C’est précisément ce que ressentent les harkis et leurs descendants, témoins et victimes d’une histoire coloniale douloureuse.
Après l’enfer de la guerre d’Algérie, ceux qui ont combattu pour la France ont été abandonnés par elle. Ils ont été livrés à leur sort sur le sol algérien et, à ceux qui ont pu être rapatriés, l’État a infligé une peine terrible : ils ont été entassés comme du bétail dans des camps d’accueil et des hameaux de forestage.
Insalubrité, promiscuité, absence d’eau chaude et d’électricité : ces structures étaient indignes. Les témoignages des harkis et de leurs enfants sont glaçants. De telles conditions de vie ont emporté de graves conséquences sur l’état physique, psychique et psychologique de ces personnes. Les dommages matériels et moraux sont nombreux et irréversibles.

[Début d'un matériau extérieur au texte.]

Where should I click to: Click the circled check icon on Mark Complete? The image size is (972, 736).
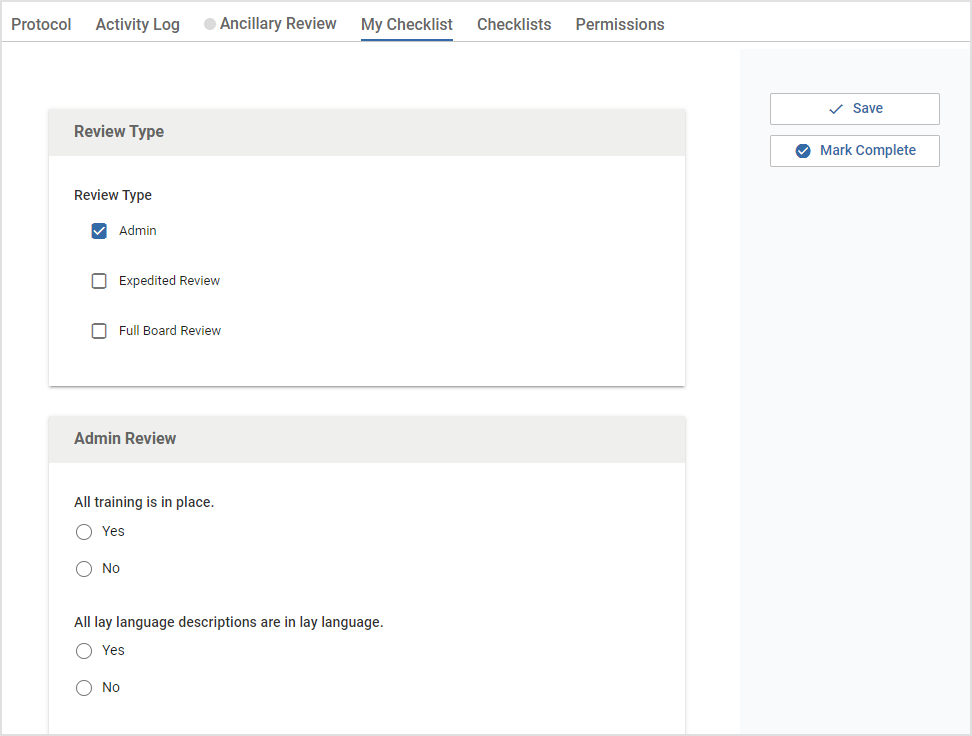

Le temps du silence et de la honte est révolu. Dans son discours du 20 septembre 2021, Emmanuel Macron a déclaré que la République avait contracté à leur égard une dette, qu’il faudrait honorer.
Ce projet de loi est ainsi assujetti à un devoir de réparation au titre de la responsabilité de l’État. Toutefois, il exclut les harkis restés en Algérie, qui ont vécu l’infamie et la persécution et, de ce fait, ne sauraient être oubliés.
En dehors d’une réparation pécuniaire, la reconnaissance solennelle des préjudices subis par les harkis et par leurs descendants est un tournant mémoriel dans l’histoire postcoloniale française. L’État ne peut se contenter de demi-mesures ou d’une loi incomplète. Il ne suffit plus de reconnaître ses torts ou de demander pardon, il est temps d’assumer pleinement ses actes.
Pour ceux qui ont connu le pire de notre administration, pour ceux qui ont été privés de libertés fondamentales, pour ceux qui ont tout perdu pour la France, arrive enfin le temps de la vérité et de la cicatrisation. Ce texte est un premier pas : nous attendons la suite. À ce titre, je regrette que certains de nos amendements n’aient pas été jugés recevables.